** YOUR TASK **
Continue the abstract on dendritic spine density in striatal medium spiny neurons of a Parkinson's disease mouse model from the point where it stops.

225 | AAV-mediated sparse labeling of striatal medium spiny neurons for analysis of dendritic spine density in a mouse model of Parkinson’s disease

Neural excitability, synaptic transmission and neuron-glia interactions

Author: Felix Fares Taie | Email: ffarestaie@fmed.uba.ar

Felix Fares Taie , Agostina Stahl , Veronica Risso , Irene Taravini , Lorena Rela

1° Universidad de Buenos Aires

The striatum is involved in action selection/initiation. It loses dopaminergic innervation in Parkinson’s disease as a result from mesencephalic dopaminergic neuron degeneration. Animal models show that dopaminergic denervation produces dendritic spine loss in striatal medium spiny neurons (MSNs) of both the direct (D1) and indirect (D2) pathways. In other disorders, dendritic spine loss has been linked to the dysfunction of microglia, immune cells with phagocytic capacity.
We hypothesize that reactive microglia in experimental parkinsonism participate in the pruning of striatal synaptic structures.

** EXERCISE DATA **
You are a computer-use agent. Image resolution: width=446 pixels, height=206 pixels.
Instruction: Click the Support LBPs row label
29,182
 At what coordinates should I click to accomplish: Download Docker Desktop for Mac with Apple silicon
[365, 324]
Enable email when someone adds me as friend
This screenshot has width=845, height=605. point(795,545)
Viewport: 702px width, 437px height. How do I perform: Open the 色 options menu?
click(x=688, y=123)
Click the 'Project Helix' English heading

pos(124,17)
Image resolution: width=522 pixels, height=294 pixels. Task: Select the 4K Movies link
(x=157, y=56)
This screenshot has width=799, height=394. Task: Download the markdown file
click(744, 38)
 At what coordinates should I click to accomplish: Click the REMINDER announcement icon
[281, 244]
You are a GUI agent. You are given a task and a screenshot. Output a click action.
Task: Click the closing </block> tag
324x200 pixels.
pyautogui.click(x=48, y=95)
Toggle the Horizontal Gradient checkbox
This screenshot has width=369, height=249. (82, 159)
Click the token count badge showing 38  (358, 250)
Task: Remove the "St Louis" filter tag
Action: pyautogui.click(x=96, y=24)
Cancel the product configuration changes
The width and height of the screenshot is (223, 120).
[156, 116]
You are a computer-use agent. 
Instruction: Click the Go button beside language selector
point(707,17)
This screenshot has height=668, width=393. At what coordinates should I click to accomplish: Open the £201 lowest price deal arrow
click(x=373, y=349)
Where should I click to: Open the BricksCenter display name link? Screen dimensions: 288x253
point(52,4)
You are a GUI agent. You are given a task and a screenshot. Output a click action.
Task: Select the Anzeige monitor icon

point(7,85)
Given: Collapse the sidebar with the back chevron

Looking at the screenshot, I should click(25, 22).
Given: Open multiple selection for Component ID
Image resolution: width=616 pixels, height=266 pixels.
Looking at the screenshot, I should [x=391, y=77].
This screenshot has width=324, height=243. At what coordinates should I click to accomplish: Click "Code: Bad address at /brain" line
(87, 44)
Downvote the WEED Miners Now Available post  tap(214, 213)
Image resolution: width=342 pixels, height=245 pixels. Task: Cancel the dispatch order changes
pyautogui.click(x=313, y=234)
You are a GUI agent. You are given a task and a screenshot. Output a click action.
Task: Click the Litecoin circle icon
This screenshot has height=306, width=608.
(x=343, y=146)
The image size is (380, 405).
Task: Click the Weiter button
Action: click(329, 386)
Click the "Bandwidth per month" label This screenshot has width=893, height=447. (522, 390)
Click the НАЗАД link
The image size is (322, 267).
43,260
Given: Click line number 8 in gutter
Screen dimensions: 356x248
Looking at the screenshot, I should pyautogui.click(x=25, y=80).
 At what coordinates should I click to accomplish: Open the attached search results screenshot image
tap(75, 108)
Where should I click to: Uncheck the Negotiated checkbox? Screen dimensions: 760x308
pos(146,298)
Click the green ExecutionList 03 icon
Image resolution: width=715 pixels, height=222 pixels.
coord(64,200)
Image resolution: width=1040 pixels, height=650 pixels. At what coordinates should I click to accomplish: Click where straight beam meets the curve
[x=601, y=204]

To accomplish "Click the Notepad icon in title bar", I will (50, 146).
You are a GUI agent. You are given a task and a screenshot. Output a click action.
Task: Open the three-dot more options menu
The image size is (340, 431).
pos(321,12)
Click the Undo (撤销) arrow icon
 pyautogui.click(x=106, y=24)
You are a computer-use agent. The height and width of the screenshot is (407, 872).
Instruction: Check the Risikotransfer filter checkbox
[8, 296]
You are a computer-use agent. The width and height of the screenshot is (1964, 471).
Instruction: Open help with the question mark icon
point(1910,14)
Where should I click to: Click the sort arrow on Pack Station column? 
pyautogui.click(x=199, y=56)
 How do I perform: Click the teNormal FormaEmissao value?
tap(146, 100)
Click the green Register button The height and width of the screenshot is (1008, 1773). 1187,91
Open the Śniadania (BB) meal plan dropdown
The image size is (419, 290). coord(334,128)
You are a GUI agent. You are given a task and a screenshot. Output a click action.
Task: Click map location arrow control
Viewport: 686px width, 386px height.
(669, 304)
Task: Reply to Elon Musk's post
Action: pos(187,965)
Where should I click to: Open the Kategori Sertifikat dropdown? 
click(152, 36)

** RESULT FOR THIS EXERCISE **
Here we characterized the time course of dopaminergic denervation of the striatum in a mouse model of experimental parkinsonism. We observed maximal dopaminergic denervation of the striatum 1 week post-lesion. To label MSNs, we administered a viral vector (AAV PHP.eB-pAAV-CAG-GFP) to reporter mice for D1 neurons (D1 Tom) with or without denervation that received doxycycline (a microglia inhibitor) or vehicle from 1 to 6 weeks post-lesion. We present an exploration of analysis parameters of micrographs acquired under structured illumination microscopy to determine dendritic spine density in MSNs in these groups to ultimately analyze correlation between spine density and behavior.
If the results support our hypothesis, it will contribute to position microglia-mediated processes as potential therapeutic targets to treat the disease.